Sánchez-Guaidó o el desamor

Castigo a la alineamiento del dirigente venezolano con la derecha española

“Hay que conocer a Pedro para entender lo que ha pasado”, dice una fuente próxima a las decisiones de La Moncloa. “Y es que se siente especialmente desagradecido por parte de Juan Guaidó” añade.

En fuentes gubernamentales se admite que Pedro Sánchez siguió lo que parecía ser la conducta generalizada en la Unión Europea al establecer que no recibiría a Juan Guaidó. “Ni Boris Johnson, ni Emmanuel Macron ni Angela Merkel pensaban recibir al dirigente venezolano.

Johnson cambió porque es el más sensible a las recomendaciones de Donald Trump, mientras que Macron, pragmático, no tuvo ningún inconveniente para modificar su predisposición inicial, mientras que el encuentro con Angela Merkel se dio en la cumbre de Davos.

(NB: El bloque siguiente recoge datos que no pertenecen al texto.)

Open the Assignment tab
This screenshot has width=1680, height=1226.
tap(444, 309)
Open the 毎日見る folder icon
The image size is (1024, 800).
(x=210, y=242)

 En este contexto, Pedro Sánchez podía haber modificado su actitud inicial siguiendo los pasos de Macron. Pero decidió no hacerlo.

Las fuentes consultadas por ARA señalan que la actitud de Sánchez influye la idea de que Guaidó no ha calibrado la importancia del apoyo recibido del Gobierno español desde su reconocimiento como "presidente encargado" de Venezuela el 23 de enero de 2019.

Pedro Sánchez anunció el 4 de febrero de 2019 que reconocía a Guaidó como parte de un acuerdo dentro de la Unión Europea. Alemania, Francia, Reino Unido, Dinamarca, Suecia y Austria también lo hicieron el mismo día.

Asimismo, el gobierno español apoyó activamente a Guaidó concediendo asilo diplomáticos a centenares de venezolanos que así lo solicitaron cuando en una gran cantidad de casos, se señala en fuentes gubernamentales, se trataba de personas adineradas que deseaban abandonar el país.

El 30 de abril de 2019, el dirigente opositor venezolano Leopoldo López escapó del arresto domiciliario en el que cumplía pena de prisión durante una jornada en la que sectores minoritarios de las Fuerzas Armadas intentaron derrocar al presidente Nicolás Maduro. López pudo ingresar con su familia en la embajada española en Caracas a invitación del embajador, Jesús Silva, pero no solicitar asilo por no encontrarse en territorio español en ese momento. Desde entonces es "huésped" del representante diplomático español y participa en el llamado “centro de gobierno” creado por Guaidó cuyo objetivo es derrocar al gobierno de Maduro. Fuentes venezolanas lo consideran el gobierno en la sombra.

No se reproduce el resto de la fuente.